Ginseng root, ginseng berry, and syringaresinol induce the nuclear translocation of forkhead box-O3a (FoxO3a). (A) The indicated ginseng components were added to MNT1 cells for 48 h. The cells were stained with an antiFoxO3a antibody (FoxO3a; red) and 4′,6–diamidino–2–phenylindole (DAPI) (nucleus; blue). Representative images were obtained using a confocal laser scanning microscope (LSM7, Carl Zeiss, NY, USA) and merged. (B) Cells with FoxO3a localization were counted and depicted by the means of a confocal laser scanning microscope. Data are presented as mean ± standard deviation. Scale Bar = 100 μm. Ph, phase-contrast image.

Fig. 5

Ginseng components have potent antiaging activity. Ginseng root, ginseng berry, and syringaresinol induce a life span extension in the Caenorhabditis elegans wild type N2 strain. The survival curves (A) and the mean life span (B) are presented. The data were analyzed via a Kaplan–Meier survival analysis.
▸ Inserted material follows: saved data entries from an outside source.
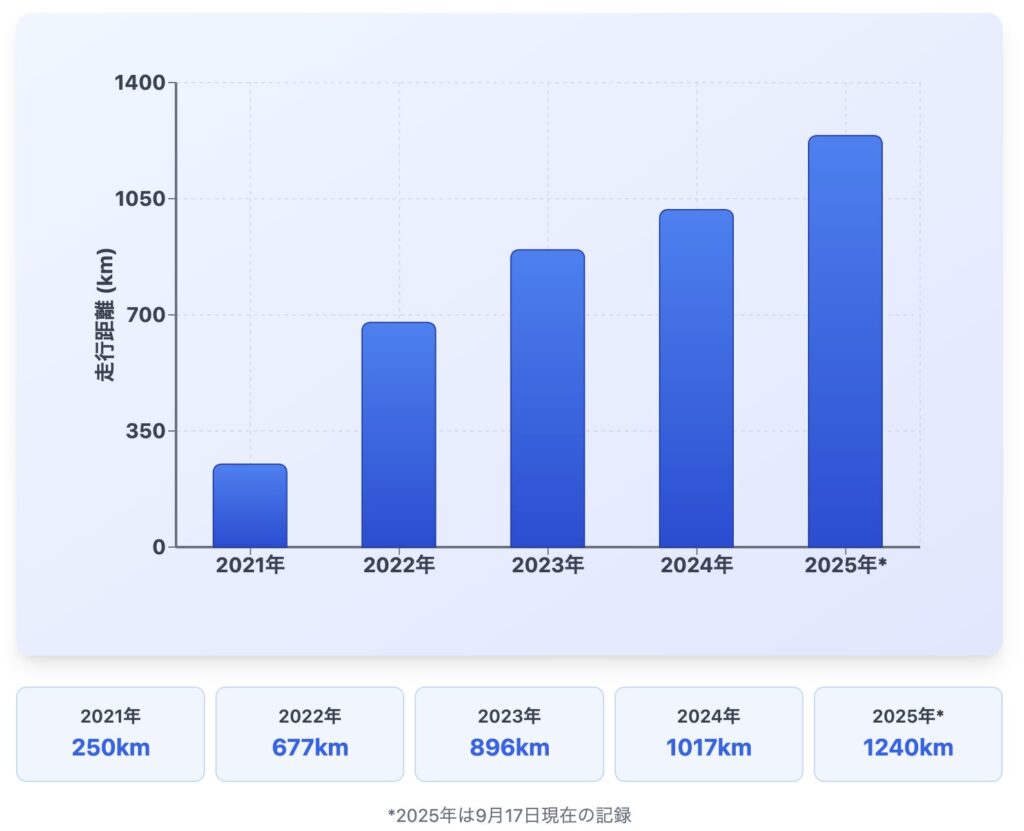This screenshot has width=1024, height=831.
Task: Click the 2021年 bar in the chart
Action: [x=250, y=505]
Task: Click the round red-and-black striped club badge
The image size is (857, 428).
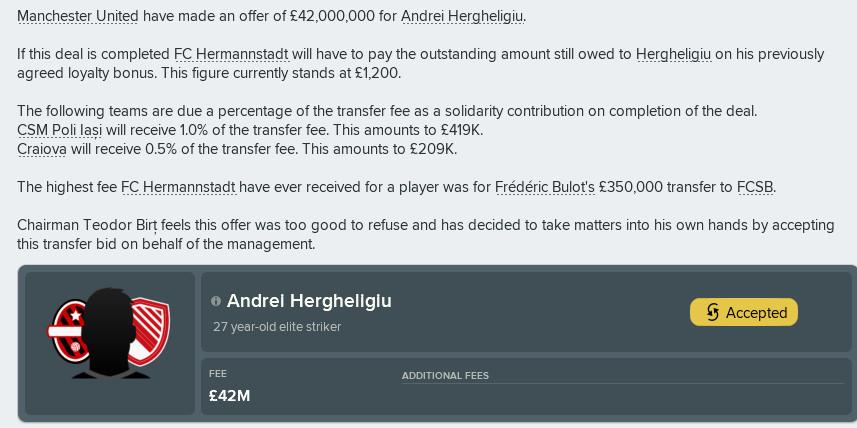Action: coord(68,331)
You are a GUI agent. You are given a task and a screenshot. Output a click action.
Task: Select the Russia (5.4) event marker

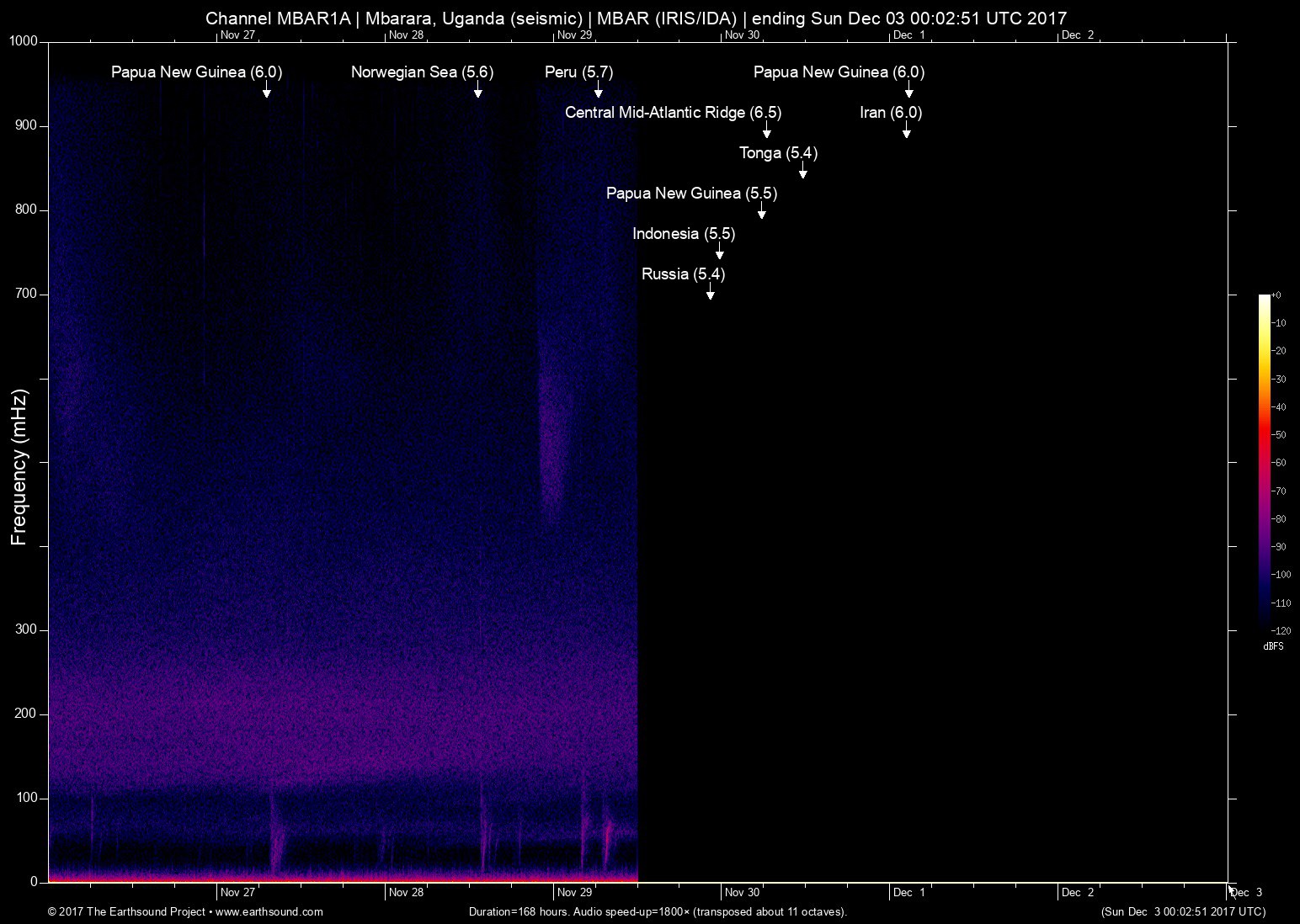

The mean adult life span of each condition is (mean ± standard deviation) as follows: N2 control, 16.2 ± 3.0 d; GR 10 μg/mL, 17.4 ± 3.3 d; GR 50 μg/mL, 19.1 ± 4.5 d; GB 10 μg/ml, 19.0 ± 4.1 d; GB 50 μg/mL, 20.1 ± 4.0 d; SYR 250nM, 20.8 ± 3.9 d; and SYR 500nM, 22.4 ± 4.1 d. * p < 0.05 by Peto's log–rank test. The data represent one experiment with two additional repeats. (C, D) Ginseng components decrease lipofuscin accumulation in passaged human dermal fibroblasts. Dermal fibroblasts from a 28-yr-old female and a 56-yr-old male were treated with 100–500nM of syringaresinol for 10 passages, and the accumulated age-related lipofuscin was measured (C) and visualized (D). The accumulated lipofuscin levels were detected using a confocal laser scanning microscope (Ex: 350 nm; Em: 420 nm). The fluorescence intensities of the cells were calculated densitometrically by measuring the average pixel intensity in each cell. The data are presented as the mean ± standard deviation of three independent experiments. * p < 0.05 by two-tailed Student t test. Em, Emission; Ex, Excitation; GB, ginseng berry extract; GR, ginseng root extract; SYR, syringaresinol.